### [What to work on]
Repeat the items verbatim, from the line containing "Click the tan mailbox color swatch" through the line containing "Looking at the screenshot, I should [x=96, y=104].", and nothing else.

### [Provided records]
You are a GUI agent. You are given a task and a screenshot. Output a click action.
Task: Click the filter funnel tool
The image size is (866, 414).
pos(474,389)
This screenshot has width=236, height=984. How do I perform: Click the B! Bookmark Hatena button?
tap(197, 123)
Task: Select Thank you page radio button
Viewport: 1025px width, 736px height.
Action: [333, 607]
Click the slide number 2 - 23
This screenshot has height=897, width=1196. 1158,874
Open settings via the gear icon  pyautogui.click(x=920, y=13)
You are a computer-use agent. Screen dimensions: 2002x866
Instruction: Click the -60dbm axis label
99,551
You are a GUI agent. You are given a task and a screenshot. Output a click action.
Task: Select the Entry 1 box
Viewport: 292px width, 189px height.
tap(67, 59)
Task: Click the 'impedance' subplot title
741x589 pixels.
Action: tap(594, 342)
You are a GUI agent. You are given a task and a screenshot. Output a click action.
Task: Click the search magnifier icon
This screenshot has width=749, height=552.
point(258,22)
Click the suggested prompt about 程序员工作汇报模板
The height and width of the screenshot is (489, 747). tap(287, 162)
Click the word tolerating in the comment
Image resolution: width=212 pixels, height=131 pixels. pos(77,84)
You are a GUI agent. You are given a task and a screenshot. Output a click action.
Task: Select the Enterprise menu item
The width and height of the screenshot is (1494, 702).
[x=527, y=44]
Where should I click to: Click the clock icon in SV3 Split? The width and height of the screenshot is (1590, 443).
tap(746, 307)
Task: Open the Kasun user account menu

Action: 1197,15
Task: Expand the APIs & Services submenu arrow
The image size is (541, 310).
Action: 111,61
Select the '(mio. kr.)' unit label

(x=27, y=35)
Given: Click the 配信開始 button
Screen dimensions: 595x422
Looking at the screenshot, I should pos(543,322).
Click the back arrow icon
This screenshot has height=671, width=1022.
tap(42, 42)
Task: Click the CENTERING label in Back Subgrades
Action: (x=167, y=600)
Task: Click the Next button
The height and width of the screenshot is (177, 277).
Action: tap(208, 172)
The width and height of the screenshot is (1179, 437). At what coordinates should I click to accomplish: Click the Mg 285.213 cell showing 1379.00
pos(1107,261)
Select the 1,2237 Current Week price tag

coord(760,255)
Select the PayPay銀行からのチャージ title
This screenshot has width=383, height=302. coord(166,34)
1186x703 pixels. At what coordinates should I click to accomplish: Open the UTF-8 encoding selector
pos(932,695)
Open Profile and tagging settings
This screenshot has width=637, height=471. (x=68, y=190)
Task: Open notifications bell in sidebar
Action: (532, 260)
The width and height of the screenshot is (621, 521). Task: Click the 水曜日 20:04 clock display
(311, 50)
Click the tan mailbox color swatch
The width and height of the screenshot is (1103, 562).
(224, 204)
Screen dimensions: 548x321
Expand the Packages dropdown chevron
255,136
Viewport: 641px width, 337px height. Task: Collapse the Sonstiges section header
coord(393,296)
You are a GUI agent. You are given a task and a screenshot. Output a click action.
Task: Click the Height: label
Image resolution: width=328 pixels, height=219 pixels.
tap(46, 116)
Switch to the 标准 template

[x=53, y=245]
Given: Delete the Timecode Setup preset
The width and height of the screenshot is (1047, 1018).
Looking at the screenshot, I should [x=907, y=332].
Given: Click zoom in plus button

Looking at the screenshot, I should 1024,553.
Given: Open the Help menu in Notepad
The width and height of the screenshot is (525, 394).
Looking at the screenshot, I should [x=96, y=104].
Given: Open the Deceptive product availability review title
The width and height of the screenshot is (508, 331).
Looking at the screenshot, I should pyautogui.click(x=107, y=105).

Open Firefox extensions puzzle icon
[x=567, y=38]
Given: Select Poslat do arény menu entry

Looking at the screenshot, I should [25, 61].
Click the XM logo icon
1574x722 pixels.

### [Result of the exercise]
Click the tan mailbox color swatch
The width and height of the screenshot is (1103, 562).
(224, 204)
Screen dimensions: 548x321
Expand the Packages dropdown chevron
255,136
Viewport: 641px width, 337px height. Task: Collapse the Sonstiges section header
coord(393,296)
You are a GUI agent. You are given a task and a screenshot. Output a click action.
Task: Click the Height: label
Image resolution: width=328 pixels, height=219 pixels.
tap(46, 116)
Switch to the 标准 template

[x=53, y=245]
Given: Delete the Timecode Setup preset
The width and height of the screenshot is (1047, 1018).
Looking at the screenshot, I should [x=907, y=332].
Given: Click zoom in plus button

Looking at the screenshot, I should 1024,553.
Given: Open the Help menu in Notepad
The width and height of the screenshot is (525, 394).
Looking at the screenshot, I should [x=96, y=104].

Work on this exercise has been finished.